*Provided material*.
++++++++
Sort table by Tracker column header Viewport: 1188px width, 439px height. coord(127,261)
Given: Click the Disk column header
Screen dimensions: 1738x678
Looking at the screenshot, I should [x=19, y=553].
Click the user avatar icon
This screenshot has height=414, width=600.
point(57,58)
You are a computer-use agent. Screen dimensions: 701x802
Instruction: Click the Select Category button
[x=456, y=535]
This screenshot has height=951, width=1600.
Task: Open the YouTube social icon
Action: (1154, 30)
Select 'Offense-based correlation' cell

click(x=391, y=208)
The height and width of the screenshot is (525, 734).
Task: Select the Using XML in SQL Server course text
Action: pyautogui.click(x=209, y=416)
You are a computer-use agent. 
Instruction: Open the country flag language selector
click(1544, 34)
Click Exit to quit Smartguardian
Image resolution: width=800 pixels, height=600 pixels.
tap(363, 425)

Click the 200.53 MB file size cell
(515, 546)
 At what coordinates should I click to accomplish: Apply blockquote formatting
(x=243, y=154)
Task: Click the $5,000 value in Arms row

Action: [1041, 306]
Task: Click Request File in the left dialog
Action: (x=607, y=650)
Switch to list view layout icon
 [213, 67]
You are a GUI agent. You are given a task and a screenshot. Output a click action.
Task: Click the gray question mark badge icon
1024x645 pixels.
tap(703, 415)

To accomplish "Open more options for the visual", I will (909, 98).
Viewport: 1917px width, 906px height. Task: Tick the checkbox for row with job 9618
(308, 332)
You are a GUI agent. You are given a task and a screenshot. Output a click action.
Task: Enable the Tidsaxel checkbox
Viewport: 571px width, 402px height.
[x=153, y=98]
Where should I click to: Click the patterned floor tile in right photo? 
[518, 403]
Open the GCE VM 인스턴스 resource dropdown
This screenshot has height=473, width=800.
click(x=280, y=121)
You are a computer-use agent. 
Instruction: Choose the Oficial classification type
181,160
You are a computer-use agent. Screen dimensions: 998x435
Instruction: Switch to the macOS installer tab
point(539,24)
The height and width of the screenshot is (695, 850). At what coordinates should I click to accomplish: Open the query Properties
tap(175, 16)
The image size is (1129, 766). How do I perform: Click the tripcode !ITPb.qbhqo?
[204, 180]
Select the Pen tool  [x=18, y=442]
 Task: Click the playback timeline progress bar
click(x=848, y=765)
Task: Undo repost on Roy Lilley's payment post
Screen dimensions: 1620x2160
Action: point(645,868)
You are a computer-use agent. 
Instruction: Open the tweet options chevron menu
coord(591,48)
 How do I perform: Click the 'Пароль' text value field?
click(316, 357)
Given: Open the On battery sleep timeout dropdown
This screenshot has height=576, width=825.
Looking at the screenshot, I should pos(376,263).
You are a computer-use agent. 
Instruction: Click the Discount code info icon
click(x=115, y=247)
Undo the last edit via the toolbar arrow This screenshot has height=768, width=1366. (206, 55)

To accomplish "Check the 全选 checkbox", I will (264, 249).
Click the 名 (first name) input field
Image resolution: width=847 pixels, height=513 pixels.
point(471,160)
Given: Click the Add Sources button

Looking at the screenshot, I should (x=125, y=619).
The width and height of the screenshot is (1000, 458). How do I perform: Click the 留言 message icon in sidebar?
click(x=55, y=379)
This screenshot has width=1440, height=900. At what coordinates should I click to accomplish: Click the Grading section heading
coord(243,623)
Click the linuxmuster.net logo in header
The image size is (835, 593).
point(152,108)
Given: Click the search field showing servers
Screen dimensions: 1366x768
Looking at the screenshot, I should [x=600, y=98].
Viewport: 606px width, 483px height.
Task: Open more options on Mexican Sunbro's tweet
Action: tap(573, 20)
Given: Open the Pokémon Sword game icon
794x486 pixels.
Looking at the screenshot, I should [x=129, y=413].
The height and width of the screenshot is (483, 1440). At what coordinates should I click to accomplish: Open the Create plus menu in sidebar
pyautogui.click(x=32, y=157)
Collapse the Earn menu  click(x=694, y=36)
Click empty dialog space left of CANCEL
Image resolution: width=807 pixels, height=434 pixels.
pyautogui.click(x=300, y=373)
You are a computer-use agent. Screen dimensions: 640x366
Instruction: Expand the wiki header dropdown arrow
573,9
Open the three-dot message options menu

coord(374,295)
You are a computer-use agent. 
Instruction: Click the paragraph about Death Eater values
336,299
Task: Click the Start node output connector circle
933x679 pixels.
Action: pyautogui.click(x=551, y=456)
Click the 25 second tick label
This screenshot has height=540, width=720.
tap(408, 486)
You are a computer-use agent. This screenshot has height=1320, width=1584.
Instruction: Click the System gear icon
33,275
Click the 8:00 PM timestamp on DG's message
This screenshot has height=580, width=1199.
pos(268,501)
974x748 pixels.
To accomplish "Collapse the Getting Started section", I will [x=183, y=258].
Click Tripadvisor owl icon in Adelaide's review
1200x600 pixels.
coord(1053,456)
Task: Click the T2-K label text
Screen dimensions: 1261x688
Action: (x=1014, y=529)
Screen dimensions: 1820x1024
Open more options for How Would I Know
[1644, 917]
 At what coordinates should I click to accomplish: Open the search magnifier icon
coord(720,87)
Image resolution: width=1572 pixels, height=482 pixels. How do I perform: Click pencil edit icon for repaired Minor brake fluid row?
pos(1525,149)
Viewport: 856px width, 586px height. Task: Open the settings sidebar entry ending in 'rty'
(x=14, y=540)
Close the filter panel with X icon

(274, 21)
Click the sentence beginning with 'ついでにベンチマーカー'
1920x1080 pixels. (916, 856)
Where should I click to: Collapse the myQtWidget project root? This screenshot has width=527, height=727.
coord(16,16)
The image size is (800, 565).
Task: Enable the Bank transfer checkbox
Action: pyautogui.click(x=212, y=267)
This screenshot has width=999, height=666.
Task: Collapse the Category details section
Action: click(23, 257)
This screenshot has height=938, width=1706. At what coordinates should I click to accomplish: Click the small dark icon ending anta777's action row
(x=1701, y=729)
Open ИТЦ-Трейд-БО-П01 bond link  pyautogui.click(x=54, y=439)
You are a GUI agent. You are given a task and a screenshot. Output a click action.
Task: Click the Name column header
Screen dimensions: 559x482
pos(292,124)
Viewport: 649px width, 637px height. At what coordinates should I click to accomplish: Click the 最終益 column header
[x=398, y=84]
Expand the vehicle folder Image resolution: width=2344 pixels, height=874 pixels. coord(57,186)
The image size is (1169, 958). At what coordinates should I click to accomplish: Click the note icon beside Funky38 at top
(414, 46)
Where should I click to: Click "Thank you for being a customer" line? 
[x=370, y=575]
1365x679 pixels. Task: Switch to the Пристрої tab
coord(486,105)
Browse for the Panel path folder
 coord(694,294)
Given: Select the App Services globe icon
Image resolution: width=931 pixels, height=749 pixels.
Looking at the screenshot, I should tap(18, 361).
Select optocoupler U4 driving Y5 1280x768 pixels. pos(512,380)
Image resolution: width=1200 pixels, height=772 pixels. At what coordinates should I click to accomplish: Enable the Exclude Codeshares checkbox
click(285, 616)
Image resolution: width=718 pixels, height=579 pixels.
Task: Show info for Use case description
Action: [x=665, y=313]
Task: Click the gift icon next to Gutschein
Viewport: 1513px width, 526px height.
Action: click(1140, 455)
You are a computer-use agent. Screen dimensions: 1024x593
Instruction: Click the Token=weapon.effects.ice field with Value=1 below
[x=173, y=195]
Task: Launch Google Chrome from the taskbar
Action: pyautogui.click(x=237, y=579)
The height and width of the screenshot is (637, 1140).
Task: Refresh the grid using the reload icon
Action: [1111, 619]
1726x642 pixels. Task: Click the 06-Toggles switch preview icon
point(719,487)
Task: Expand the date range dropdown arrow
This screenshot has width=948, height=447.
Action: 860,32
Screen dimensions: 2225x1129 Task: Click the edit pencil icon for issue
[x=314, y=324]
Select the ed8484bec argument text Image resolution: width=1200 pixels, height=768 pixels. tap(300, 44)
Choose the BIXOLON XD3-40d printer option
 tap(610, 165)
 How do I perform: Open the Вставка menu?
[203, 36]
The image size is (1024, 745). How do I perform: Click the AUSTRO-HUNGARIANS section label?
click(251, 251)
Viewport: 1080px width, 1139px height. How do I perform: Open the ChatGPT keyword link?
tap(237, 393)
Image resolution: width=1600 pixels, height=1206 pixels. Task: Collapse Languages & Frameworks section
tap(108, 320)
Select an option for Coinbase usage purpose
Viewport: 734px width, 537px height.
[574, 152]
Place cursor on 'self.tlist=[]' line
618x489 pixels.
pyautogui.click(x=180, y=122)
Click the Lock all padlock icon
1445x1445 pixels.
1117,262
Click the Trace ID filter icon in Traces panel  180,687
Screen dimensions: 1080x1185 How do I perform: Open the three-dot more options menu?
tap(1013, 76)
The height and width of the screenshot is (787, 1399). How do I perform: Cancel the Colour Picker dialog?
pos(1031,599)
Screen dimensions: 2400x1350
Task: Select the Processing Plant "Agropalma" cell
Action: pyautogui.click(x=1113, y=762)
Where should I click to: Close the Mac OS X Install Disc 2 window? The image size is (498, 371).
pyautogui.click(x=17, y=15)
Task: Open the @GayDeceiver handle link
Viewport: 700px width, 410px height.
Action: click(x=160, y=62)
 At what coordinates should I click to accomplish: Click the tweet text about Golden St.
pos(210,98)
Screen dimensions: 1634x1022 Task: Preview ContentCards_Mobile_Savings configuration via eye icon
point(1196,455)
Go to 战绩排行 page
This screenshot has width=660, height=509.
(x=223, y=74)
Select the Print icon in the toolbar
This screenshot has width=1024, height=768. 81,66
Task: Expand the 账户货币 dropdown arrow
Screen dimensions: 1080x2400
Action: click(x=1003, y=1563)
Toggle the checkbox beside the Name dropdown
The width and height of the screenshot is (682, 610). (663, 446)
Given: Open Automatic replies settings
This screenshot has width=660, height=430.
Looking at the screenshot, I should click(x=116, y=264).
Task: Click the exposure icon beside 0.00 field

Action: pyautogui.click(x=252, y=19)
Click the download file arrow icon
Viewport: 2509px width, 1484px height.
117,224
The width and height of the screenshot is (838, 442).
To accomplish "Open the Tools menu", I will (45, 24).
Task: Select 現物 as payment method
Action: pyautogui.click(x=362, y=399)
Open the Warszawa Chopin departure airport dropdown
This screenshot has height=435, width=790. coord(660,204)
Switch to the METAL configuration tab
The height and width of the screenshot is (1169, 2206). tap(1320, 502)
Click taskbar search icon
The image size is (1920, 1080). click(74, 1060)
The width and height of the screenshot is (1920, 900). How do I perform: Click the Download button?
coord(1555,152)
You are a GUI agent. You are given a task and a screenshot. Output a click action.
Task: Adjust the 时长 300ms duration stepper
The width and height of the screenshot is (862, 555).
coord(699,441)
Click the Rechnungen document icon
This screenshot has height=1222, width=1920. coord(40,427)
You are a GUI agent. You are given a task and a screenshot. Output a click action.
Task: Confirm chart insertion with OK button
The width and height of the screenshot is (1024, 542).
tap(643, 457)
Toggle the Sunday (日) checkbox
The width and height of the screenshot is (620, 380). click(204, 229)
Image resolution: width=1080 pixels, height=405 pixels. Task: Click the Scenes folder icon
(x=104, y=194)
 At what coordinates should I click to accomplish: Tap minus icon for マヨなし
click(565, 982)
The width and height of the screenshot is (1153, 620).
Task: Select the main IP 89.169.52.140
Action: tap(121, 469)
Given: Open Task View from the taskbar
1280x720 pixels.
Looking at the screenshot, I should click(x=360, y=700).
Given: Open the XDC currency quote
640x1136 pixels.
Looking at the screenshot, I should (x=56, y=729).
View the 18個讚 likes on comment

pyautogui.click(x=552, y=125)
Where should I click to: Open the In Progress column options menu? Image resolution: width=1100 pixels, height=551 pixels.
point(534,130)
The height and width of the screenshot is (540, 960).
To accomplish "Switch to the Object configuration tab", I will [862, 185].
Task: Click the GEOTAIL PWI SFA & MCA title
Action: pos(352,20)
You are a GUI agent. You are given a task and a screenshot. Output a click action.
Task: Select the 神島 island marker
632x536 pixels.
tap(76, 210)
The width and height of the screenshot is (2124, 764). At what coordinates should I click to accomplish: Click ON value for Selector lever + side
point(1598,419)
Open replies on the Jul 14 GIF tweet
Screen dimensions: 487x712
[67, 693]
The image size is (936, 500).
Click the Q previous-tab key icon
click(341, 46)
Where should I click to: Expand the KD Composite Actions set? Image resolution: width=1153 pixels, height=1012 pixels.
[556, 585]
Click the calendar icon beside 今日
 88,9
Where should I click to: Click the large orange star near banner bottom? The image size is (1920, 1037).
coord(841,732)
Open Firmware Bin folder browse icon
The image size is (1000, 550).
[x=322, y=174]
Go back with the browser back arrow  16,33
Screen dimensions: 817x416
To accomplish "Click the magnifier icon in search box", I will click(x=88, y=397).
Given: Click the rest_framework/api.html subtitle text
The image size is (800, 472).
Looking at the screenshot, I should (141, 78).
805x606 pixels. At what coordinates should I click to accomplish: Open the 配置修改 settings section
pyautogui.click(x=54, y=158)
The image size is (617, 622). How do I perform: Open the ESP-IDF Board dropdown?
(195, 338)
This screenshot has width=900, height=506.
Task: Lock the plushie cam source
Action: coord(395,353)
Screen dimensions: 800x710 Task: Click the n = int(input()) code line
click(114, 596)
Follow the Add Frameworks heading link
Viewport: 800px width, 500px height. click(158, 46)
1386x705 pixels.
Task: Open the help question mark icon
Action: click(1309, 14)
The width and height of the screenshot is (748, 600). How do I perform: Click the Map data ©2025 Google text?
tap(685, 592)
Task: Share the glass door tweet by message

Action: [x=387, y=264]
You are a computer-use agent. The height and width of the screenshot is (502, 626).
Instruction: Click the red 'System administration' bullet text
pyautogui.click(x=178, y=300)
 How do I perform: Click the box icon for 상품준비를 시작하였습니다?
++++++++
*Assigned task*.
Please give the number of lines in the data where "Undo" appears, without any other words.

*Response below*.
2